In 1849, the Briscoes’ and the Bankins’ families intersected at Sotterley when Kane — Bankins’ enslaved relative — came to live there.
Born into slavery in 1818, Kane’s parents were enslaved by different families, so he lived with his mother. When she was sold, Kane was sent to another enslaver to settle a debt, according to historians. He was 9 years old.
At 29, he married an enslaved woman named Mariah, and they had seven children. But his family was separated when the plantation owner died in 1848 and the owner’s will dictated that Kane’s family be divided among his children. Kane was sold to Colonel Chapman Billingsley and his wife and children to Walter Hanson Stone Briscoe.
Because the two men’s estates were close, Kane was allowed to live with his family at Sotterley. His wife, Mariah, died shortly after he got to Sotterley, and he married another enslaved woman, Alice Elisa Bond. His descendants said between his two marriages, Kane had 18 children, many of whom were born in the cabin, which measures about 16 feet by 18 feet.

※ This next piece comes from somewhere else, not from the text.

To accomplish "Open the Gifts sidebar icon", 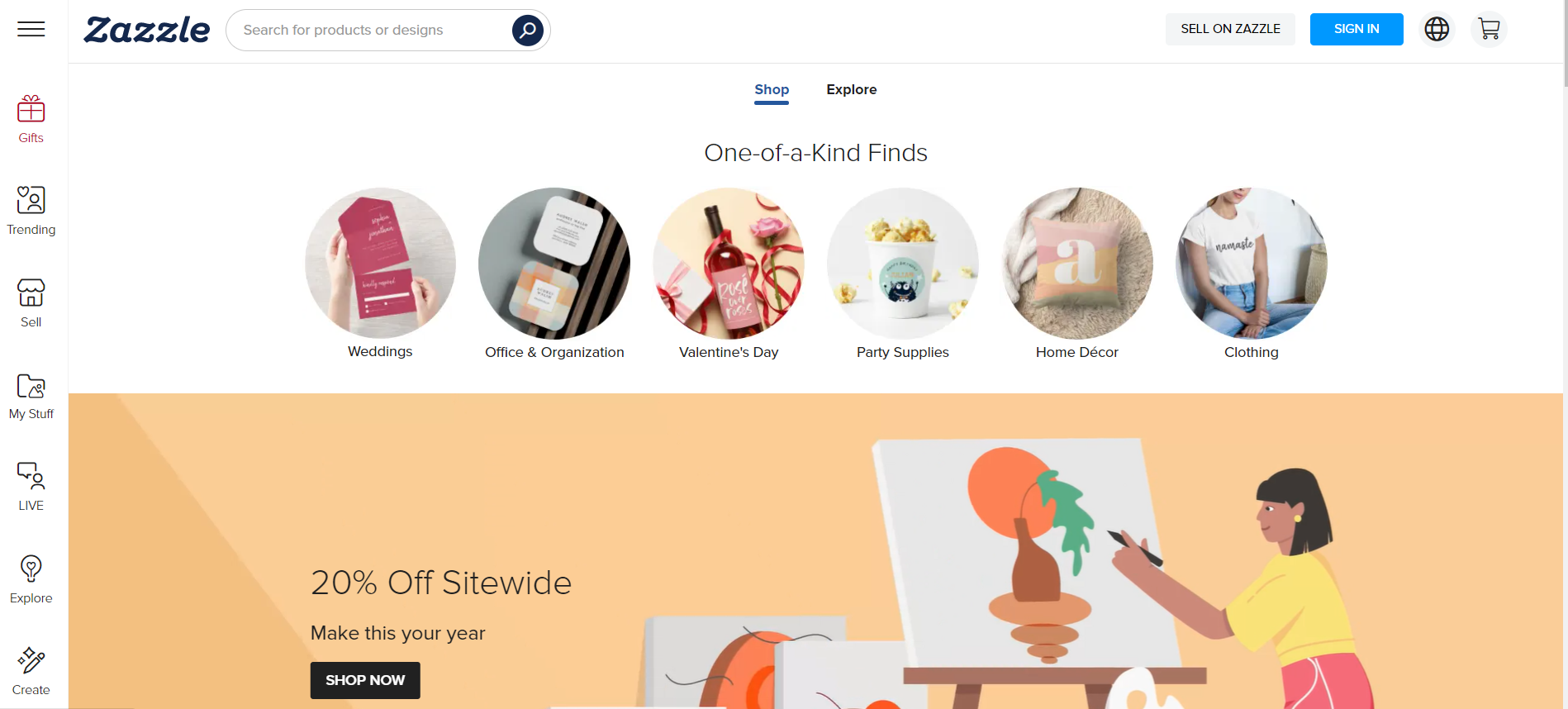I will pos(31,109).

When he was with his family, Kane — according to his descendants — made furniture and musical instruments, including a banjo that he played. He was also considered the “doctor” of those who were enslaved at Sotterley because he knew how to use medicinal herbs from the nearby creek and woods.
After the end of slavery in Maryland in 1864, Kane stayed at Sotterley and worked as a tenant farmer until 1879 when he moved about eight miles away to his own home. He died at the age of 71 in 1889.

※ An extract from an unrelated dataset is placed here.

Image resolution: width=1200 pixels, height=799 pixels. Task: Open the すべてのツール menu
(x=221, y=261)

The Briscoes sold the Sotterley estate in 1910 to Herbert Livingston Satterlee, and his daughter, Mabel Satterlee Ingalls, later came to own the property, according to Humphries. She established a foundation in 1961 to run the property and opened the house and grounds for guided tours.
In the 1970s, Bankins’ cousin — Agnes Callum, a retired postal worker who lived in Baltimore — started researching her family’s genealogy. Callum used to take busloads of her relatives to Sotterley so they could see where their relatives were enslaved.

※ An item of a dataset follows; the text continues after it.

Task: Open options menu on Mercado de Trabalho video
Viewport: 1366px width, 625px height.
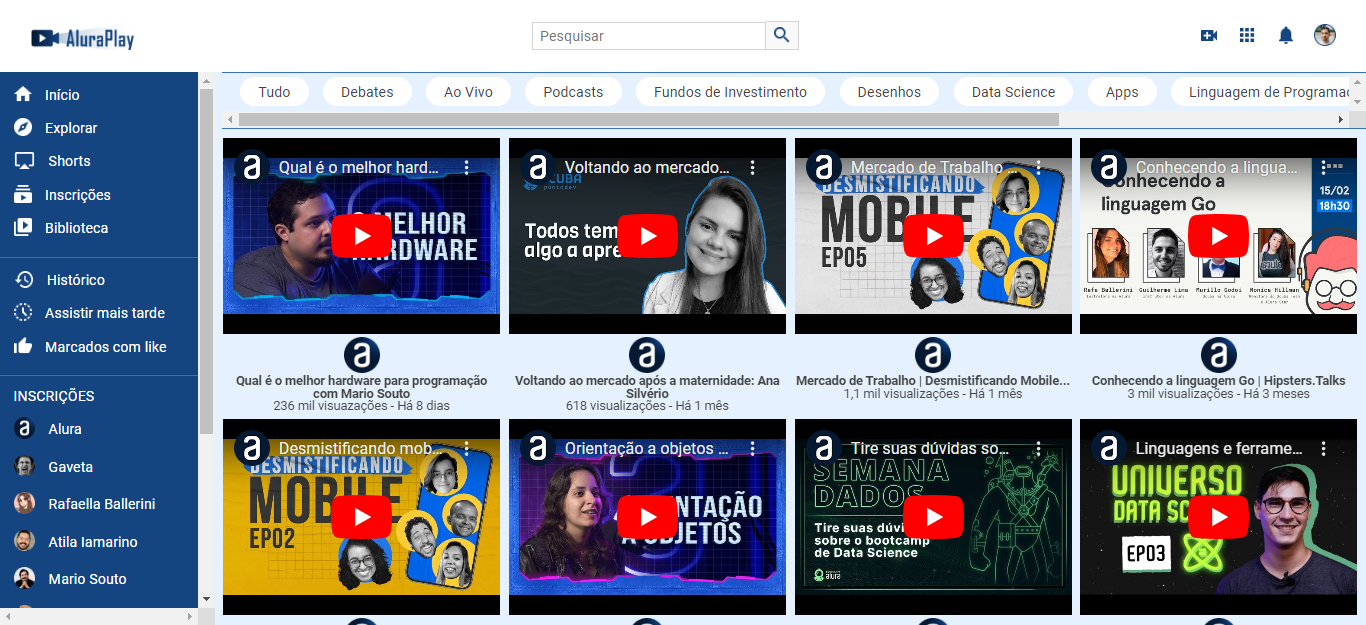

She eventually contacted Briscoe’s father, John Hanson Briscoe, a former speaker of the Maryland House of Delegates and a St. Mary’s County Circuit Court judge.
When Callum met the elder Briscoe, their families said, she shared with him a copy of an inventory she had made over decades that showed the names of enslaved people owned by different families, complete with ages, sex, their skills and sometimes the price paid for them.
The elder Briscoe and Callum eventually ended up serving together on the board of trustees for the nonprofit, Historic Sotterley, that now runs the site, and in the 1990s they helped to raise funds to restore the manor house and cabin, both of which had deteriorated.
In 2000, Sotterley was designated as a National Historic Landmark and the restored cabin was dedicated in honor of Callum in 2017. The elder Briscoe died in 2014 and Callum died a year later. The UNESCO Site of Memory for the Routes of Enslaved Peoples named Sotterley in 2019 as a Middle Passage arrival site in the U.S.
Bankins and John Briscoe have followed their relatives’ footsteps and volunteered at Sotterley. Briscoe serves on a committee that helps to keep up the property’s buildings and grounds, and his sister is vice president of the board of trustees. And this year, Bankins was chosen as the board’s president, making her the first African American woman to serve in that role and the first descendant of someone who was enslaved at the property.
They both — like their relatives — recognize their connection of being descendants of enslaved people and their enslavers, but don’t dwell on it. Bankins asked aloud one afternoon as some of her relatives and Briscoe rested under a tree from working in the cabin, “Does he owe me an apology for slavery?”
“Hell no,” she said. “You can’t change history.”
For her, Briscoe’s showing up and helping with the archaeological dig was “overwhelming.”
“To know he wanted to learn,” she said, “and that he wanted to help discover the past, that meant a lot.”